River. Heard water earlier. Can't be far.

I dragged myself upright using the tree for support. Everything hurt—the arm worst of all, but my shoulder from the bullet graze, my ribs from hitting the tree, my whole body from three weeks of running and hiding and slowly starving.

The river wasn't far. Maybe a hundred yards through the trees. Each step felt like miles.

Lyralei could be anywhere. Could be hurt. Could be captured. Could be—

No. Don't finish that thought.

The water appeared through the trees—a black ribbon cutting through white snow, reflecting the moon. I stumbled to the edge and collapsed on the bank.

The wound looked even worse in the moonlight. Both sides of my forearm torn open, edges ragged. Some of the punctures went straight through. I could see the damage when I tried to flex my fingers—tendons maybe cut or at least badly damaged.

Have to clean it. Have to get the debris out before it heals wrong.

I shoved my arm into the river and nearly blacked out from the pain. The water was ice-cold—snowmelt from the mountains—and it felt like someone was driving needles into every nerve ending.

"Shit. Fuck. Goddamn it." The curses came through clenched teeth, over and over, a rhythm to match the throbbing.

I held my arm underwater anyway, watching blood cloud into the current. Had to make sure no dirt or bark or trap rust stayed in the wounds. Infection would slow healing, and I couldn't afford that.

Can't afford any of this. Can't afford to be hurt. Can't afford to have lost Lyralei. Can't afford to be this fucking useless.

When I finally pulled my arm out, the bleeding had slowed. Not stopped—the wounds were too deep for that—but slowed. My werewolf healing was trying to kick in, but it was sluggish. Three weeks of malnutrition and constant stress had worn me down too much.

Need food. Need rest. Need to not be a complete disaster for five fucking minutes.
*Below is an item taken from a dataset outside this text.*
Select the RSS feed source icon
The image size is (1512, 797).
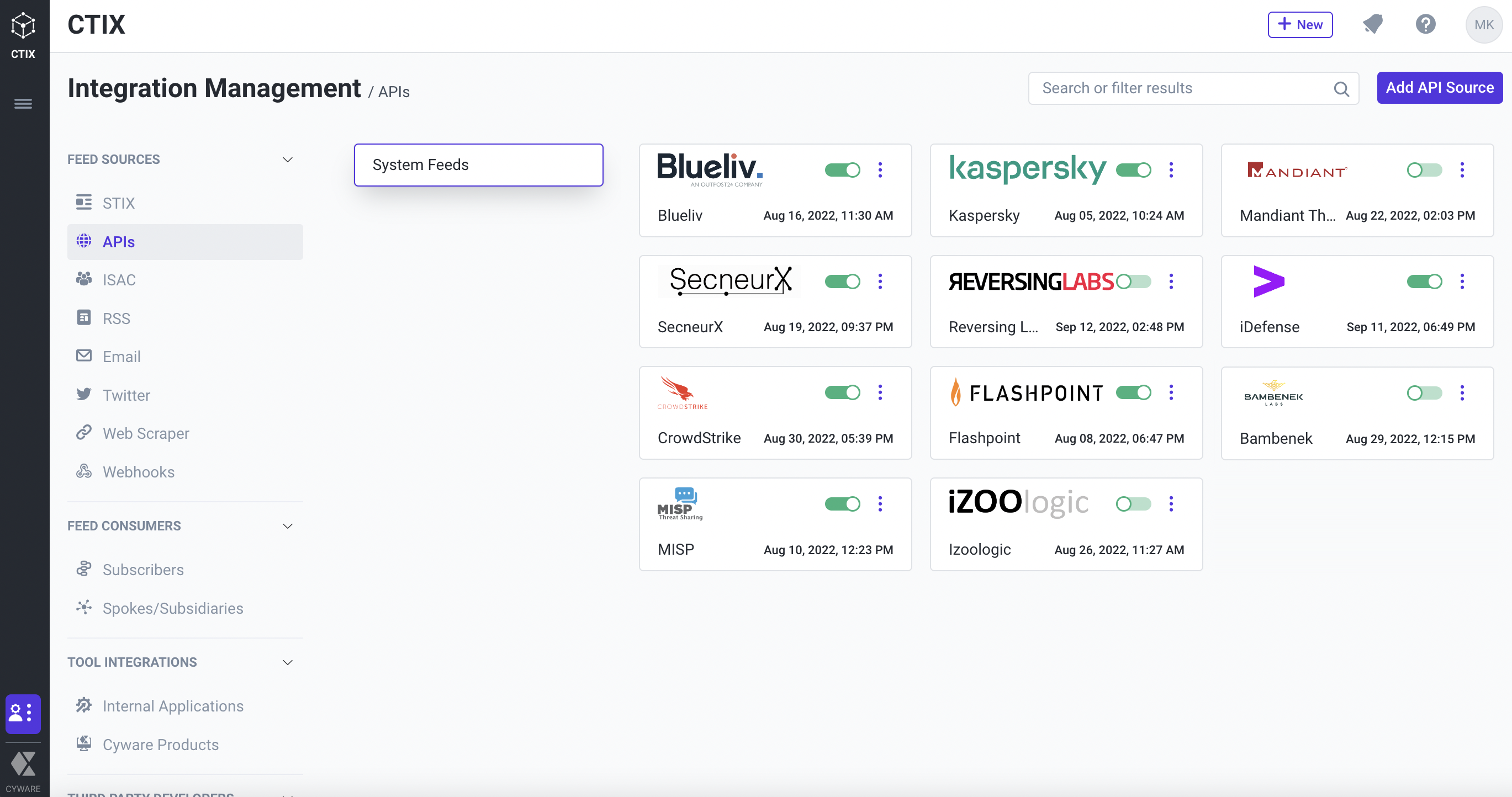pos(84,318)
I looked at the river. Fish, probably. Had to be. And I was too tired to be picky about how I got them.

Catching fish one-handed while half-dead turned out to be exactly as difficult as it sounds.

I crouched in the shallows, teeth chattering, trying to focus through the exhaustion and pain. The fish were there—I could see them darting between rocks—but my movements were clumsy, too slow. They slipped away every time I lunged.
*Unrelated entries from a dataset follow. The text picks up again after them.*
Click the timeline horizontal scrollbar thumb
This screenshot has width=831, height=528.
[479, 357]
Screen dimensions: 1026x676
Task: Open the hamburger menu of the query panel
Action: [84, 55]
Come on. Just one. Just give me one.

It took maybe twenty tries before I finally pinned a fish against a rock. Not even a big one—barely the length of my hand—but I grabbed it and dragged it to shore before it could escape.

The fish flopped in my good hand, scales silver in the moonlight. Fresh. Food. Exactly what I needed.

I bit into it raw.

The taste made me want to gag. Blood and river water and the weird texture of uncooked flesh. But I forced myself to chew, to swallow. My body needed this. Needed protein and fat and anything that might help me heal faster.
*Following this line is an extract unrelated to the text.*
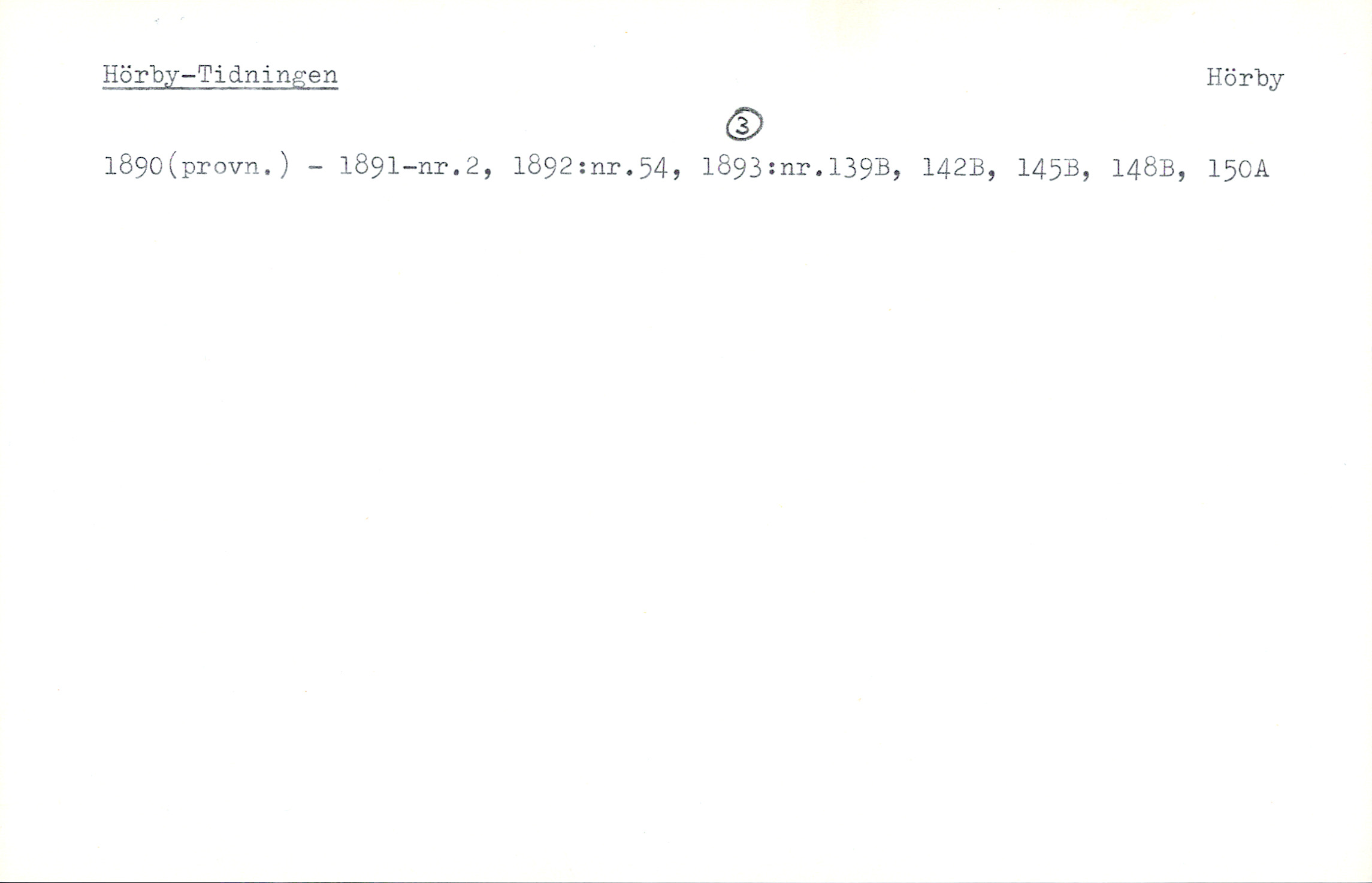Select the year 1891 in holdings line

pyautogui.click(x=369, y=166)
Lyralei's probably hungry too. Probably scared. Probably wondering why I left her.

The fish turned to sawdust in my mouth. I tried to take another bite and couldn't. Just sat there with the half-eaten thing in my hand, staring at nothing.

She was seventeen. Never been alone in the wilderness. Never had to hunt or fight or survive without someone watching her back. I'd always been there. Even after Mom and Dad died, even through all the running and hiding, I'd been there.

Until last night.

What if she's hurt? What if she broke something in that fall? What if the hunters found her?